Il tema di una bambina rivela un caso di violenza domestica: attivato il Codice Rosso, arrestato il padre
Un tema in classe, poche righe scritte con la sincerità disarmante dei dodici anni, hanno fatto emergere una vicenda di violenza familiare rimasta troppo a lungo nascosta. «Sto male quando mio padre picchia la mamma», ha scritto una studentessa di una scuola media di Licata. Parole che hanno subito allarmato l’insegnante, poi il dirigente scolastico, fino alla segnalazione ai carabinieri e alla Procura. Convocata, la madre – una trentenne licatese – ha confermato le aggressioni subite. È scattato così il Codice Rosso e il marito, 35 anni, è stato immediatamente allontanato da casa e sottoposto al divieto di avvicinamento. Le indagini hanno ricostruito un clima familiare deteriorato, fatto di insulti, minacce e violenze mai denunciate, spesso avvenute davanti alla figlia. Nei giorni scorsi l’uomo è stato arrestato su ordinanza del giudice e, dopo un breve periodo in carcere, posto ai domiciliari.
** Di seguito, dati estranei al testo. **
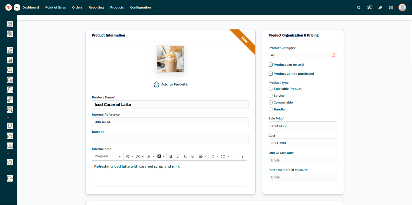The width and height of the screenshot is (412, 205).
Task: Apply bold formatting in Internal note
Action: 171,156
Davanti al gip Giuseppe Miceli si è svolto l’incidente probatorio: madre e figlia, ascoltate in modalità protetta e assistite dal legale Francesco Cottone, hanno confermato le accuse. Le loro dichiarazioni sono state cristallizzate e saranno utilizzabili al processo. Il padre nega ogni responsabilità, ma il racconto della bambina – semplice, diretto, coraggioso – ha segnato la svolta dell’inchiesta, rompendo un silenzio che rischiava di durare ancora troppo. Il procedimento ora prosegue verso il primo grado di giudizio.